Dr. Farnam Jahanian serves as the NSF Assistant Director for the Computer and Information Science and Engineering (CISE) Directorate. He guides CISE in its mission to uphold the nation's leadership in computer and information science and engineering through its support for fundamental and transformative advances that are a key driver of economic competitiveness and crucial to achieving national priorities. Dr. Jahanian oversees the CISE budget of over $600 million, directing programs and initiatives that support ambitious long-term research and innovation, foster broad interdisciplinary collaborations, and contribute to the development of a computing and information technology workforce with skills essential to success in the increasingly competitive, global market. He also serves as co-chair of the Networking and Information Technology Research and Development (NITRD) Subcommittee of the National Science and Technology Council Committee on Technology, providing overall coordination for the activies of 14 government agencies.

Dr. Jahanian holds the Edward S. Davidson Collegiate Professorship in Electrical Engineering and Computer Science at the University of Michigan, where he served as Department Chair for Computer Science and Engineering from 2007-2011 and as Director of the Software Systems Laboratory from 1997-2000. Earlier in his career, he held research and management positions at the IBM T.J. Watson Research Center.

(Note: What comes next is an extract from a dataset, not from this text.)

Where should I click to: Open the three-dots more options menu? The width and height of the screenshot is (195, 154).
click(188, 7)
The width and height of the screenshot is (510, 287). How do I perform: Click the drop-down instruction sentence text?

Over the last two decades at the University of Michigan, Dr. Jahanian led several large-scale research projects that studied the growth and scalability of the Internet infrastructure, which ultimately transformed how cyber threats are addressed by Internet Service Providers. His research on Internet infrastructure security formed the basis for the successful Internet security services company Arbor Networks, which he co-founded in 2001. Dr. Jahanian served as Chairman of Arbor Networks until its acquisition by Tektronix Communications, a division of Danaher Corporation, in 2010.

Dr. Jahanian is the author of over 100 published resaerch papers and has served on dozens of national advisory boards and panels. His work on Internet routing stability and convergence has been highly influential within both the network research and the Internet operational communities and was recognized with an ACM SIGCOMM Test of Time Award in 2008. He has received numerous other awards for his innovative research, commitment to education, and technology commercialization activities. He was named Distinguished University Innovator at the University of Michigan (2009) and received the Governor's University Award for Commercialization Excellence (2005).

Dr. Jahanian holds a Master's degree and a Ph.D. in Computer Science from the University of Texas-Austin. He is a Fellow of the Association for Computing Machinery (ACM), the Institute of Electrical and Electronic Engineers (IEEE), and the American Association for the Advancement of Science (AAAS).